Locate the string "image" in the records below. Copy every line where it occurs.

═════ Given records

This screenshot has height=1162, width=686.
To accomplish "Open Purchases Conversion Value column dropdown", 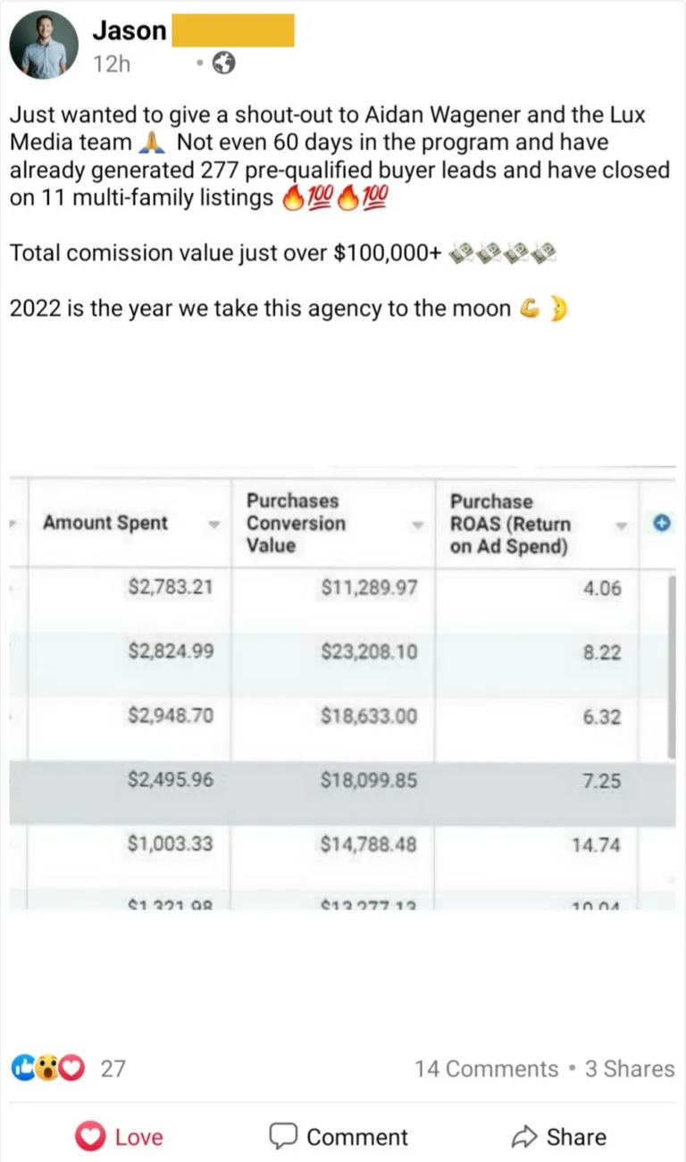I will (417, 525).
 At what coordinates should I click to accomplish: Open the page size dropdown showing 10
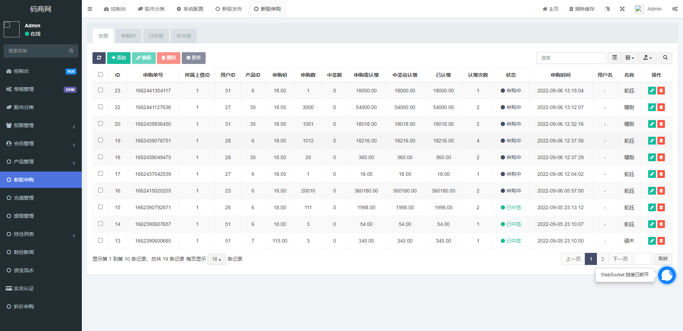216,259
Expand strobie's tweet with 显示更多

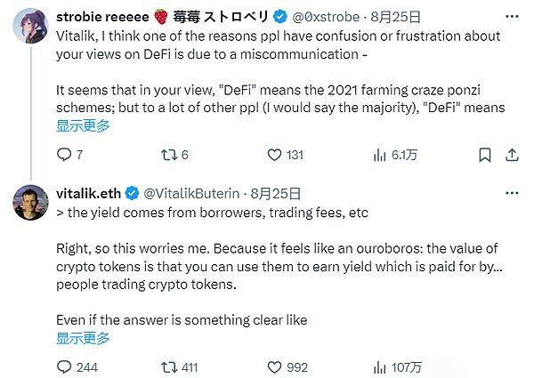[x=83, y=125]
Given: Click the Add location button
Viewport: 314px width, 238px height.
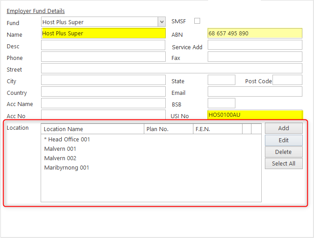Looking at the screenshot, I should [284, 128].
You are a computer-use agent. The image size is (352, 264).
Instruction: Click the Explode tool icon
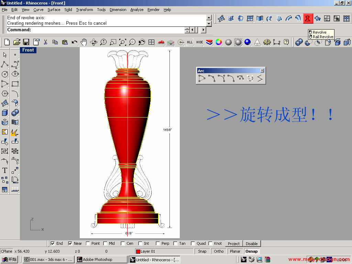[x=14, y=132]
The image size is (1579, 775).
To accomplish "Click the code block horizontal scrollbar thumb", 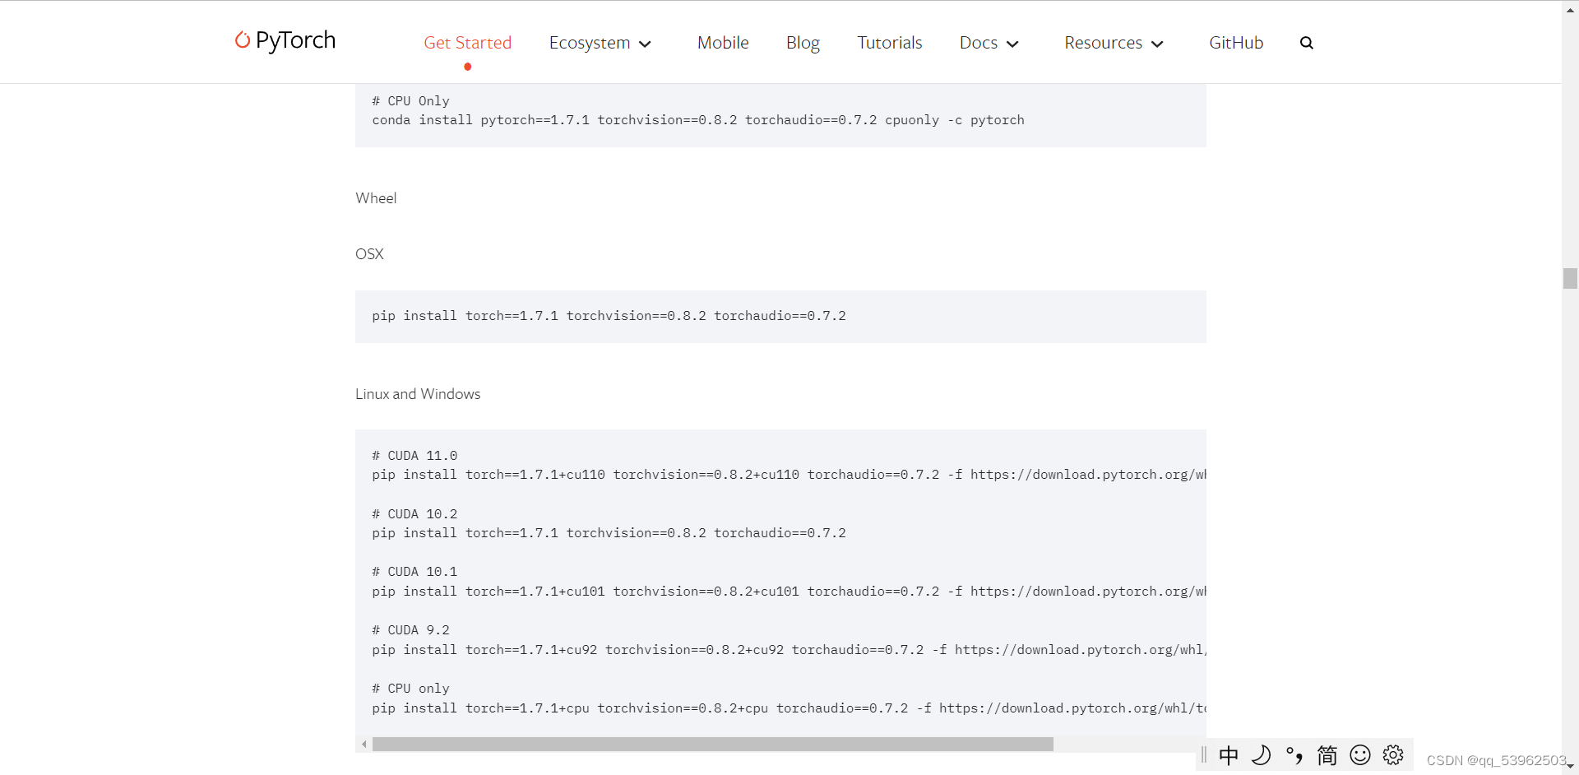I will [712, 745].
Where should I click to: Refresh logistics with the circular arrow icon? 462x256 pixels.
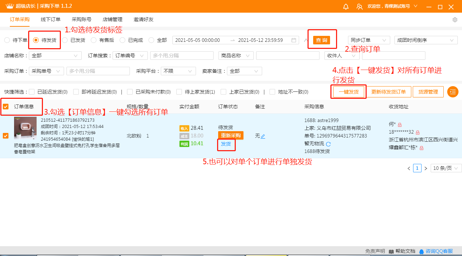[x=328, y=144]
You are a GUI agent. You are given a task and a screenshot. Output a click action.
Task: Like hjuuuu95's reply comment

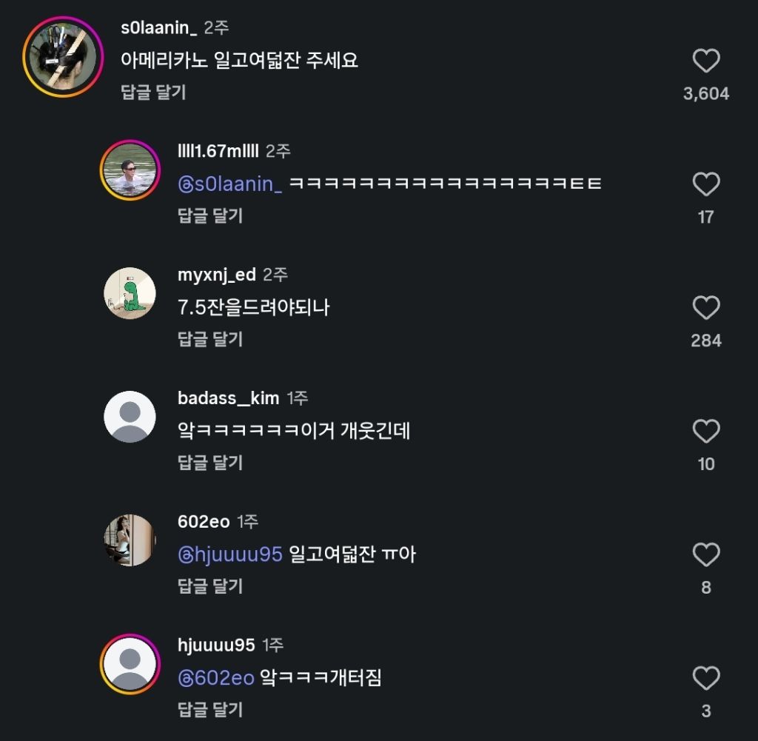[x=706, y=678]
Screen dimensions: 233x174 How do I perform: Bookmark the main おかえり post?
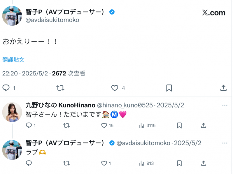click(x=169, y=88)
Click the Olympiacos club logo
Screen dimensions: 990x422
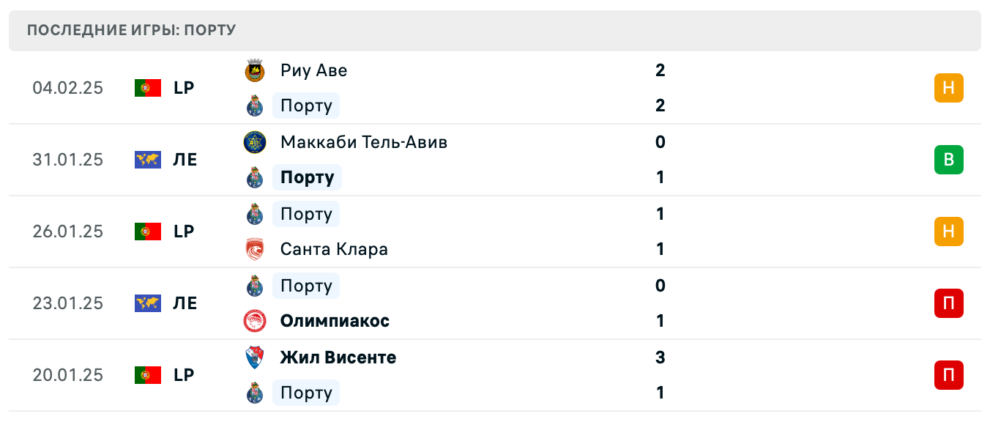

══════════

Written answer ▸
You are a computer-use agent. The image size is (352, 264).
The image size is (1579, 775).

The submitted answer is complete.